Gedung FITK, BERITA FITK Online - Fakultas Ilmu Tarbiyah dan Keguruan (FITK) UIN Syarif Hidayatullah Jakarta kembali menggelar acara Diskusi Dosen 2022 secara virtual, Senin (14/03). Diskusi Dosen berlangsung semakin hangat dengan mengangkat topik “Merancang Ulang Pendidikan Guru Indonesia untuk Generasi Emas” Tinjauan Kritis terhadap Revisi UU No. 20 Tahun 2003 Tentang Sistem Pendidikan Nasional.

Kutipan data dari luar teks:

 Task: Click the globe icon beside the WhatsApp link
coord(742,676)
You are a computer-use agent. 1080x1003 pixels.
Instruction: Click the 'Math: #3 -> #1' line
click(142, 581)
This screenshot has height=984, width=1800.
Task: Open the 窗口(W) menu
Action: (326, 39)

Ketua Tim Disdos FITK Dr. Khalilah, M.Pd dalam laporannya menyampaikan informasi bahwa Revisi RUU Sisdiknas tidak masuk dalam Prolegnas DPR RI tahun 2022 sehingga sangat kecil kemungkinan akan dibahas di tahun ini apalagi tahun 2023 sudah masuk tahapan pemilu dan RUU Sisdiknas termasuk RUU yang berat untuk dibahas, namun demikian para akademisi perlu untuk mengkaji dan memberikan masukan strategis untuk Revisi RUU Sisdiknas mengingat akan ada banyak regulasi yang akan berubah karena harus menyesuaikan dengan kebutuhan dan tantangan masa depan yang begitu kompleks. Untuk itu dalam seri 3 ini menghadirkan pembicara kunci, Prof. Dr. H. Abuddin Nata, M.A., narasumber Dr. Abdul Rozak M.Si. dan pembahas Prof. Dr. Armai Arief, M.Ag. Kegiatan yang dihadiri 80an peserta dari lingkungan FITK UIN Syarif Hidayatullah Jakarta dan institusi lain, seperti IAIN Pontianak, Kalbar dan dihadiri Dekan FITK, Dr. Sururin, M.Ag. dan jajaran dekanat.|

Dalam sambutannya, Dr. Sururin, M, Ag. menyampaikan bahwa esensi dari undang-undang pendidikan guru di Indonesia untuk kemajuan bangsa. Sebagai lembaga pendidikan yang diamanahi untuk menghasilkan guru dan dosen, perlu adanya pembahasan serius mengenai sistem pendidikan sehingga mampu meningkatkan mutu dan lulusannya sehingga menghasilkan generasi emas.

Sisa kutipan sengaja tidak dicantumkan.